● What is needed:
Copy every line of the data that includes the string "agent".

+++ Provided records

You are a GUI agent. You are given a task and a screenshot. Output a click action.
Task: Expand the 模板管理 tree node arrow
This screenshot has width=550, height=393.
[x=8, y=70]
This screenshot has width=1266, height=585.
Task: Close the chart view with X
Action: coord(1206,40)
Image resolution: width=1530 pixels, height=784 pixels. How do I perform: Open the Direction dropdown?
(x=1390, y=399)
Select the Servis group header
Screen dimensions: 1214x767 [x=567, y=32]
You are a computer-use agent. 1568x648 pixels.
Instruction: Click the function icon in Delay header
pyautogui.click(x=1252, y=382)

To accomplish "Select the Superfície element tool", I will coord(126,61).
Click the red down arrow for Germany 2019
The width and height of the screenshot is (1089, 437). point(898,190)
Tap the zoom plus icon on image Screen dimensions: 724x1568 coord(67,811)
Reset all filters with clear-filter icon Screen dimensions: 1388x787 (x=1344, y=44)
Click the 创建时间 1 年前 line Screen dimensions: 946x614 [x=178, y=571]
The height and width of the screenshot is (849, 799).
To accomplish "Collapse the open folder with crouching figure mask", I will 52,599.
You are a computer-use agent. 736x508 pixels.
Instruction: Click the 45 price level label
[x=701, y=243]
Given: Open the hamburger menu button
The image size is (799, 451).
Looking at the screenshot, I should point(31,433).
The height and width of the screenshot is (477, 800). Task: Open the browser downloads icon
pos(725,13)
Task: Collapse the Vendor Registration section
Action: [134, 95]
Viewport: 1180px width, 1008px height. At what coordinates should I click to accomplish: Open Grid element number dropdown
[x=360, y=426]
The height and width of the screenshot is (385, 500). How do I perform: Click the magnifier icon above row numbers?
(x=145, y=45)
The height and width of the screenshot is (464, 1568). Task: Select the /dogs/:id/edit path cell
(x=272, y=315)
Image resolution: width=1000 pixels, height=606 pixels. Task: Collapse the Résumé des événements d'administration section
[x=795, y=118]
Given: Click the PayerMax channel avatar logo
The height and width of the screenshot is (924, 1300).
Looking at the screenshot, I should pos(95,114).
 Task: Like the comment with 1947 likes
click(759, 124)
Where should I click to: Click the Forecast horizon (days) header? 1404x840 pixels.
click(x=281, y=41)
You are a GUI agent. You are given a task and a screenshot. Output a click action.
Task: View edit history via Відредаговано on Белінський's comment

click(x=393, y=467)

++++++

● Response:
You are a GUI agent. You are given a task and a screenshot. Output a click action.
You are a computer-use agent. 1568x648 pixels.
You are a computer-use agent. 736x508 pixels.
You are a GUI agent. You are given a task and a screenshot. Output a click action.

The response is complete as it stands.